Cuentos de la cuarentena (1)

#1 HISTORIA DE UN CASCO

Mírame. Sólo soy un casco. Estoy hecho de bronce y me llaman corintio. ¿Sabes dónde está Corinto? Yo tampoco. ¡Sólo soy un casco! Los cascos no piensan, ni recuerdan, sólo protegen. Estamos hechos de los palos que nos dan. Y créeme, suelen ser bonitos zurriagazos. Solían, claro. Hace más de 2500 años que a mí no me zurra nadie. Casi todo ese tiempo estuve enterrado en cieno y mosquitos, en una marisma. Se estaba bien allí.

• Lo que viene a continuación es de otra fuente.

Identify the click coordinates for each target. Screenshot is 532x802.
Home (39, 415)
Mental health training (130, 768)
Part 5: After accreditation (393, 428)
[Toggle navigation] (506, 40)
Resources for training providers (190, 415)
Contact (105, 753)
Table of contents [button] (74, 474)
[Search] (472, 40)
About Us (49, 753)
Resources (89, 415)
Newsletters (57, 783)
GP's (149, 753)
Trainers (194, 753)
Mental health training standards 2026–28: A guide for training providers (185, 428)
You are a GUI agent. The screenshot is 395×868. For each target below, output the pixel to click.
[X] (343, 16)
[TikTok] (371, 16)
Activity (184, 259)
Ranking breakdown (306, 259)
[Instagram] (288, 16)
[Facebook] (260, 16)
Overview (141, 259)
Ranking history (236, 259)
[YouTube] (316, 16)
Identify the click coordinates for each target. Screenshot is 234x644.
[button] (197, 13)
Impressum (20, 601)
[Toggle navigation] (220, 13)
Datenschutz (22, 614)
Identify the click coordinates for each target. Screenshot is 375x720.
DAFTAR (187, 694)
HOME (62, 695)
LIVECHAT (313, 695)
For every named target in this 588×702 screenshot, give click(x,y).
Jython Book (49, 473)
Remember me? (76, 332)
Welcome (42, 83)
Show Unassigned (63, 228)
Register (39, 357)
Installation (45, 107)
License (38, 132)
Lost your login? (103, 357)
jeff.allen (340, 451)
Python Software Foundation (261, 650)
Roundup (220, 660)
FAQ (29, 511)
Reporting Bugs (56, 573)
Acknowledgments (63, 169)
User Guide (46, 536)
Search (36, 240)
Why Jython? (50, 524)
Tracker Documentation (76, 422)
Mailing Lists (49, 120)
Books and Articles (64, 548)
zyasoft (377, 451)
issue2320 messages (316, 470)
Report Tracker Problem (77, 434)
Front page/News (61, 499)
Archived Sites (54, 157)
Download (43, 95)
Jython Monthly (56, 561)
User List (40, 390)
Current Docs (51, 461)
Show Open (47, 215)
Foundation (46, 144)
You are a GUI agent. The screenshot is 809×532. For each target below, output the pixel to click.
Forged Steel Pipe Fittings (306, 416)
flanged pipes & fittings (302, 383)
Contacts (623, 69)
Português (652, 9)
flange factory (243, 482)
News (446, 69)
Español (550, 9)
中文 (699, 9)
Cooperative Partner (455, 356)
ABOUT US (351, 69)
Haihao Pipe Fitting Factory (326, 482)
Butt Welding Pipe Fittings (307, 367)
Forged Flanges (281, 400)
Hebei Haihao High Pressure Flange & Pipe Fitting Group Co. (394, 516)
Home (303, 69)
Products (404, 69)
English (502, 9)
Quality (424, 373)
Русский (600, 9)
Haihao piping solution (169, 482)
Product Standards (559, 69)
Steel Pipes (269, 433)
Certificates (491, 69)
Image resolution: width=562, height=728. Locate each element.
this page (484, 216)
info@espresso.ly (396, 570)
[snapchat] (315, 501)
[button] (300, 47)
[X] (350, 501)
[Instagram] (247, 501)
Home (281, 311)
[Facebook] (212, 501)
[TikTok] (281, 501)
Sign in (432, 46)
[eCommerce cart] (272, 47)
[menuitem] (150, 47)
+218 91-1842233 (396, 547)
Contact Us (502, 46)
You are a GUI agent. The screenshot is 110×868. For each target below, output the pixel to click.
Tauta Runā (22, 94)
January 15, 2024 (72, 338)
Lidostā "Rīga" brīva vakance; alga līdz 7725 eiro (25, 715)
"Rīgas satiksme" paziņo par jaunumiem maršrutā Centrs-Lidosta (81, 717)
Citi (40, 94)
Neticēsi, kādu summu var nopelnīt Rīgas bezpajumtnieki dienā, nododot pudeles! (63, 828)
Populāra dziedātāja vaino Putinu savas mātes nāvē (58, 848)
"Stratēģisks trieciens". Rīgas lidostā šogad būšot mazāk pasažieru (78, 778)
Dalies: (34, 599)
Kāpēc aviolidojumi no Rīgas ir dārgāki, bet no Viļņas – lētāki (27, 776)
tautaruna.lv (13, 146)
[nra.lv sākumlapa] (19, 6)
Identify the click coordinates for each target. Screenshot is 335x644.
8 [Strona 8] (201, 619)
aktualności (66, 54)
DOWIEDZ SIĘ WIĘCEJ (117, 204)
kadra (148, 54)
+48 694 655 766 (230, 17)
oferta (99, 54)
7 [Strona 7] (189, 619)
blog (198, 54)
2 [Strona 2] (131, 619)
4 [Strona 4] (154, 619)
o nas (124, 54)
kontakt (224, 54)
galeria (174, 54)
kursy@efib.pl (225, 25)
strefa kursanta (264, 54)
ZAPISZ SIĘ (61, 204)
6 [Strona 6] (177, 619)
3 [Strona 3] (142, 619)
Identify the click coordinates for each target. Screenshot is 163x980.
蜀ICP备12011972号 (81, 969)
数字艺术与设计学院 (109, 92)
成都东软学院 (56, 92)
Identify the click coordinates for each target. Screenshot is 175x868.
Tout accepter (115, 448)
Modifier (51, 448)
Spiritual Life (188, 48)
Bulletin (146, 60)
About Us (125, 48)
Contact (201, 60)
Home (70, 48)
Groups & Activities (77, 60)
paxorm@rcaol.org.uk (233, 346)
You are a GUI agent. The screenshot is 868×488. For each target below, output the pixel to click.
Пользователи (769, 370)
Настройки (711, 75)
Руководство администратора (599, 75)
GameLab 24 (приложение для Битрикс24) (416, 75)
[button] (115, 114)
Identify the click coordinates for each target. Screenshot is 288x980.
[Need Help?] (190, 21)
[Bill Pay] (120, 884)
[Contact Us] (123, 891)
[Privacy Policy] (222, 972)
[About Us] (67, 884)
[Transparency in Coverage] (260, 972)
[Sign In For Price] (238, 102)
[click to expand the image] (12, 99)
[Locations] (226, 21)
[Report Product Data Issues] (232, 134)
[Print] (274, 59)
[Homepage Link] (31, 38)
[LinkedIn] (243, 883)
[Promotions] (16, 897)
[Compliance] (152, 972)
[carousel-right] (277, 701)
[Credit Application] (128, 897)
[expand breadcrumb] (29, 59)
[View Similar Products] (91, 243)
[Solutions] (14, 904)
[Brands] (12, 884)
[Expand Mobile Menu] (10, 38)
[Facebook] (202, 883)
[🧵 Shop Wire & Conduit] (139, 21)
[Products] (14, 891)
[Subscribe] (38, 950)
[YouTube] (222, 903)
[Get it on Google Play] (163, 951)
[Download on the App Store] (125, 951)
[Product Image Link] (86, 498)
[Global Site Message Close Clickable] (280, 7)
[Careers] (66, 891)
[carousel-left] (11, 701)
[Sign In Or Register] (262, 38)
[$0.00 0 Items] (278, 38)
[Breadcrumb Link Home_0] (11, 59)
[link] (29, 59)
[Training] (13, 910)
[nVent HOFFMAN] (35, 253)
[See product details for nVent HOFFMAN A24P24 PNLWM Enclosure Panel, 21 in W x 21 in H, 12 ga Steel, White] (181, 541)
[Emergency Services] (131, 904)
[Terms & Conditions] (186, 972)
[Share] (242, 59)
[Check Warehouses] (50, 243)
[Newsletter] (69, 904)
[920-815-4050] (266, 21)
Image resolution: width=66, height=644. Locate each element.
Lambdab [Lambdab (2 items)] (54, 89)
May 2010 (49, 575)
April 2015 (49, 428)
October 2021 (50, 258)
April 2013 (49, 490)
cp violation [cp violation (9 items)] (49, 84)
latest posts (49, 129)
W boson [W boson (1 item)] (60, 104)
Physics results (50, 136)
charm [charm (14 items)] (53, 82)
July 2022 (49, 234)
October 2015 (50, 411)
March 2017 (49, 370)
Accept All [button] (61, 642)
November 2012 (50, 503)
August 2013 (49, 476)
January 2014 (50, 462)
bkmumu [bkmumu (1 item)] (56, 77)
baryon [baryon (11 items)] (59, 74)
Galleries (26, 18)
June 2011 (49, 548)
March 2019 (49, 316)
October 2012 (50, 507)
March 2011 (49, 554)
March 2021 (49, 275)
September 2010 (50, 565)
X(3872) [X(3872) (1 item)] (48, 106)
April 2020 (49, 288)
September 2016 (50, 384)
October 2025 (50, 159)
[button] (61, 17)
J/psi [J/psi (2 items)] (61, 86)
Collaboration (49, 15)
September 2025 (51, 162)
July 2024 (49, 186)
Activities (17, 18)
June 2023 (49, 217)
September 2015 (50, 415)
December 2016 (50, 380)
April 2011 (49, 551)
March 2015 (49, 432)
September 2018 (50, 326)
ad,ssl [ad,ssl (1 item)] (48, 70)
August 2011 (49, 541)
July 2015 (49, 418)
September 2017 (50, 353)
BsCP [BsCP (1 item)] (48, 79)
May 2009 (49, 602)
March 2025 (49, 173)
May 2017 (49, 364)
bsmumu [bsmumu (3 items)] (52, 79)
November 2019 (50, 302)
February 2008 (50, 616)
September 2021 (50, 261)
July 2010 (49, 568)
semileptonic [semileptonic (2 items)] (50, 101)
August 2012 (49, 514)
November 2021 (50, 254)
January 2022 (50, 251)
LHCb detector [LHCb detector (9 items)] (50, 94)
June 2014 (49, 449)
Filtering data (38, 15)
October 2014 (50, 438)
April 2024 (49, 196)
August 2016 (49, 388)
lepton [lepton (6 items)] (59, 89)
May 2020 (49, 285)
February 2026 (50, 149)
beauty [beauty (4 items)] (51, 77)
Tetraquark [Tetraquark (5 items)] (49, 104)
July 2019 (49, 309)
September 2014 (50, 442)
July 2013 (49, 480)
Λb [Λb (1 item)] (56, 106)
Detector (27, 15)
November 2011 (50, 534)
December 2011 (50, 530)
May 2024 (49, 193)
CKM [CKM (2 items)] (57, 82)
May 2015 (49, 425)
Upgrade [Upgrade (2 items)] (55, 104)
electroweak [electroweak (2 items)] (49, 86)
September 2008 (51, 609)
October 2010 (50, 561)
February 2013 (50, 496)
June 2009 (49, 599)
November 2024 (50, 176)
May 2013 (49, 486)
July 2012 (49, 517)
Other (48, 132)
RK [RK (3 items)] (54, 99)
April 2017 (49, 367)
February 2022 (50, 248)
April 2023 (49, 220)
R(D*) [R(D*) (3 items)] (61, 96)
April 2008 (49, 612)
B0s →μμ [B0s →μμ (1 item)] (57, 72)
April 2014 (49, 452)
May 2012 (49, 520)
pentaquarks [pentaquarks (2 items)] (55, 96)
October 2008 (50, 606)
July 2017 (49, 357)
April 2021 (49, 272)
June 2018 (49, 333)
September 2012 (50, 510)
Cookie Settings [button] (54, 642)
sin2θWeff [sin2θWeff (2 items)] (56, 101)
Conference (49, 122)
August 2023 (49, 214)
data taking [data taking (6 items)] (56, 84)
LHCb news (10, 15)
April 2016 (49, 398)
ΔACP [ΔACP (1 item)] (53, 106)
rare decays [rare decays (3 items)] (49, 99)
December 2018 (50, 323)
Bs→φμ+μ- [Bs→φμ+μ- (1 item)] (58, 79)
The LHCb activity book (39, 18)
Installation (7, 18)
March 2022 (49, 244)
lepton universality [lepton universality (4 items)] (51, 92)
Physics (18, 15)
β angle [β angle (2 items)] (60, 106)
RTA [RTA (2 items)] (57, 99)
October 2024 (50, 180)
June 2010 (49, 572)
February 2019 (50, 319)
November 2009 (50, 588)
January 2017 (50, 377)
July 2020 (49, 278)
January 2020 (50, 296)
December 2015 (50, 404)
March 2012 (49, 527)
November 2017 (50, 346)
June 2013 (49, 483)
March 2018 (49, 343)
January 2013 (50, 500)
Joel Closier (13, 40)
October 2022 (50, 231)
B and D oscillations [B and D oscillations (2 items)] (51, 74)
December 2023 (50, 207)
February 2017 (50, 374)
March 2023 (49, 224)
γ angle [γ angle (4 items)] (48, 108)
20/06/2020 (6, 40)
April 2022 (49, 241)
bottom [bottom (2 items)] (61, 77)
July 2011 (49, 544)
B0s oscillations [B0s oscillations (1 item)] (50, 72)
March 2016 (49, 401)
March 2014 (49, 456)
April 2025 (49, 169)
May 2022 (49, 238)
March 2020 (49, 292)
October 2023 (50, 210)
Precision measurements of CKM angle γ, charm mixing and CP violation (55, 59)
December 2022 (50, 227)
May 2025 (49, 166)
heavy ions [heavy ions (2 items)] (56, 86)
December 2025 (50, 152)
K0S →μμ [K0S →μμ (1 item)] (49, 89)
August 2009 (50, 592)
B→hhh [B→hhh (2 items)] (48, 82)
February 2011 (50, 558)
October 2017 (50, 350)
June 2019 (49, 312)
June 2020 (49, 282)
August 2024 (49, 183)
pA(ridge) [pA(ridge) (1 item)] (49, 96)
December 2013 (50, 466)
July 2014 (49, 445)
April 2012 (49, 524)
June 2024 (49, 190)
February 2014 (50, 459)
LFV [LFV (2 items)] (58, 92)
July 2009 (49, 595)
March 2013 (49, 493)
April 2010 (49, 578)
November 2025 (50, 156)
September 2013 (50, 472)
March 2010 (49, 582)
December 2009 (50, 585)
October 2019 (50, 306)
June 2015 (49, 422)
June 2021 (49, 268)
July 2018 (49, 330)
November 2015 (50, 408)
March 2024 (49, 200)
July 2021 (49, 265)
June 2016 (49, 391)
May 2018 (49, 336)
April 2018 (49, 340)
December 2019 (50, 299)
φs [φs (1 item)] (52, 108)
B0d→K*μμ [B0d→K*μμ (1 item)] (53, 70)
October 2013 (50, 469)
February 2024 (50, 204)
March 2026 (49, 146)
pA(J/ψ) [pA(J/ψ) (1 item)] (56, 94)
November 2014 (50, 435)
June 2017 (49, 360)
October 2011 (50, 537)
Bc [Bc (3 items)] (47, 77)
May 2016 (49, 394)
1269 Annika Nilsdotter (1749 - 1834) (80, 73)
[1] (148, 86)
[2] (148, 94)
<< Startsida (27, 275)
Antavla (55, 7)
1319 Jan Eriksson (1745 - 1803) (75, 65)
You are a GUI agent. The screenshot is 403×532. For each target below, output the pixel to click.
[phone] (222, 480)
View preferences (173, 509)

Era pringoso, pero más pringaba la sangre. Un día, el agua que me cubría, desapareció. El sol me dio de lleno (no sabes cómo de caliente puede ponerse el bronce) y a mi alrededor el lodo fue convirtiéndose en polvo. Un tipo me sacó con el cabo de una pértiga: un campesino rudo y atezado que olía a agrio y que empezó a gritar en una lengua que me sonaba de algo. El bruto ese me llevó corriendo a otro, más fino y elegante que se cubría la cara con un pañuelo de seda perfumado. Era un inglés de esos que iban antes por ahí vestidos todo de blanco, con un reloj de oro colgando del bolsillo del chaleco y tocados con un salacot. Me cogió y estuvo contemplándome un buen rato, dándome vueltas. No dijo nada. Muy serio, rebuscó en los bolsillos de su chaqueta de lino y le dio al bruto una moneda de plata que brilló al sol como la promesa de un enamorado. El tipo me metió en un saco. Lo siguiente fue verme expuesto en una vitrina: desde entonces, cada día, un montón de caras, bonitas y feas, viejas y jóvenes, interesadas y aburridas, no paran de mirarme y de enfocarme con extraños artefactos que guardan en sus bolsillos, y que para mí resultan todo un misterio. Qué quieres que te diga. Esto para mí no significa nada. Los mejores años de mi vida terminaron una mañana en la que hacía un calor espantoso. El muchacho cuya cabeza protegía, la perdió. Eso fue todo. Perseguía a un persa que cruzaba la marisma cagado de miedo. Un golpe inesperado nos separó, a la cabeza y a mí, del cuerpo. Yo iba también tan concentrado en la caza, con la adrenalina de la victoria, que cuando me di cuenta sentí el ¡chof!, y luego el glú, iglú, y hasta luego, Lucas. ¿Cuál es la moraleja de esta historia? No seas avaricioso.